A funny thing about bipolar -well, perhaps not “funny” but certainly very intriguing – is that the symptoms look a lot like cocaine addiction. Just to be clear, here are some symptoms of mania:

  • going for days without sleep
  • high energy levels
  • talking fast, words spilling out
  • delusions of grandeur
  • promiscuity
  • aggression

… and here are some symptoms of cocaine abuse:

  • going for days without sleep
  • high energy levels
  • talking fast, words spilling out
  • delusions of grandeur
  • promiscuity
  • aggression

See the similarity? To blur the line even more, drug abuse is considered to be a symptom of a manic episode! The question, then, is how a doctor, faced with a patient who has been taking cocaine and exhibiting manic symptoms, can say that the patient is experiencing a manic episode, rather than drawing the more banal conclusion that the patient is just doing too many drugs. Yet many doctors make a bipolar diagnosis in exactly this high-uncertainty situation.

These concerns have been raised in the psychiatric literature. For example, the Journal of Clinical Psychiatry published two articles in 2008 that found widespread over-diagnosis of bipolar. In a systematic study of people with dual diagnosis of bipolar and substance abuse, only 33% were actually bipolar according to a structured DSM interview.
And a large scale study over 4 years of psychiatric outpatients found that less than half those who were diagnosed with bipolar could be classified as bipolar i or bipolar ii.

The most common situations where misdiagnosis occurred were major depression; borderline personality disorder; and substance abuse.

In a letter in Psychiatric Services, Dr Burton Hutto of the University of North Carolina drew attention to problems with the self-reports that are so often a critical part of diagnosis. He said:

Patients may overendorse manic symptoms for a variety of psychological reasons or they may misunderstand the severity of symptoms the clinician is looking for. For example, simple inquiries into whether a patient’s thoughts ever “race” can receive a range of replies depending on the patient’s subjective grasp of the word “race.”

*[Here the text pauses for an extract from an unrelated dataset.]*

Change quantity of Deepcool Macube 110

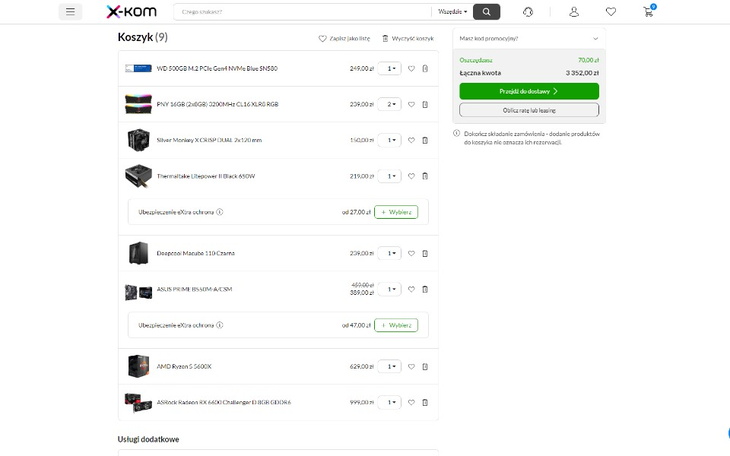(x=389, y=253)
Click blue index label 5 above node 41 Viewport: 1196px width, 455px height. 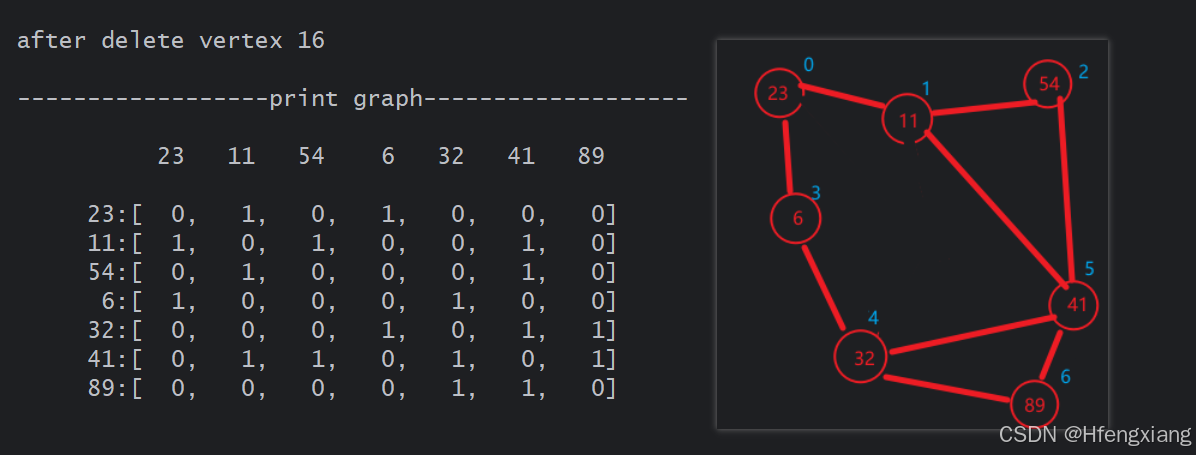1089,268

The nice thing about a bipolar, for a doctor, is that treatment is straightforward: the patient needs to take the right drugs, and that’s about it. For personality disorders, talk therapy is needed, something that doctors don’t know much about. And drug addiction is a messy business for which there are often no easy answers.

If you have been diagnosed as bipolar, look into it. Your doctor could be wrong.